● What you have to do: From the line with "Local Authority Jobs (356, 319)" through the line with "Change Management (151, 478)", repeat the entries verbatim, both end lines included, and add nothing.

● The data:
● ● ●
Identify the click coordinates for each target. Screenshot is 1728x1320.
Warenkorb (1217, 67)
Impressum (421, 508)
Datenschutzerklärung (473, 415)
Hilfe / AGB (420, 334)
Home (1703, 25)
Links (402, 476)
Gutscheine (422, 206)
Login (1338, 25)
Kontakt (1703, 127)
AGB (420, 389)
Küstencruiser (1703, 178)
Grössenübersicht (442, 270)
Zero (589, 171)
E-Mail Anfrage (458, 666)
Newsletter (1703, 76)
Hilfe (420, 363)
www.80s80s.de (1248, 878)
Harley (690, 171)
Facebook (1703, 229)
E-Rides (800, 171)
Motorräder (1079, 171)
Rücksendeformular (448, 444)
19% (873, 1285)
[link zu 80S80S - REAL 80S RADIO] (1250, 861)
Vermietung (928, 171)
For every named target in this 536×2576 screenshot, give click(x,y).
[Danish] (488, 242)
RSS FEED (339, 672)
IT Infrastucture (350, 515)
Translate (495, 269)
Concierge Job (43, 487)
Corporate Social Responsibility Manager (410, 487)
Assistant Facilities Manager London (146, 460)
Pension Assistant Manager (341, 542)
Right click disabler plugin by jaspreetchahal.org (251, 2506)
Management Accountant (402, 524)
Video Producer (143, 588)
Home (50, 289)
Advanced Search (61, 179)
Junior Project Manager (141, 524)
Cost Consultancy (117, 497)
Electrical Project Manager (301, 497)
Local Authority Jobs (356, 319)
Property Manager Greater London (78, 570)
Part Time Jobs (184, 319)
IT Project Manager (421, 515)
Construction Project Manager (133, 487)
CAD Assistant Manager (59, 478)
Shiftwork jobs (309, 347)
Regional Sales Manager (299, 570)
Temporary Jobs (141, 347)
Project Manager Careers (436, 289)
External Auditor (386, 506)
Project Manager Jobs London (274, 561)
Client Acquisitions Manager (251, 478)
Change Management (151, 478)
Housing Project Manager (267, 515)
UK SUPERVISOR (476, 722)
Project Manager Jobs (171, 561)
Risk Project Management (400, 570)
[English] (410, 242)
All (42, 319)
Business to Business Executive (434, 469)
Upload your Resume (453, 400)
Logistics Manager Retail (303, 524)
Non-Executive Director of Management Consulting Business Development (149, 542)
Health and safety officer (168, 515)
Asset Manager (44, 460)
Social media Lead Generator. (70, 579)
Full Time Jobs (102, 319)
● ● ●
● Expected answer:
Local Authority Jobs (356, 319)
Property Manager Greater London (78, 570)
Part Time Jobs (184, 319)
IT Project Manager (421, 515)
Construction Project Manager (133, 487)
CAD Assistant Manager (59, 478)
Shiftwork jobs (309, 347)
Regional Sales Manager (299, 570)
Temporary Jobs (141, 347)
Project Manager Careers (436, 289)
External Auditor (386, 506)
Project Manager Jobs London (274, 561)
Client Acquisitions Manager (251, 478)
Change Management (151, 478)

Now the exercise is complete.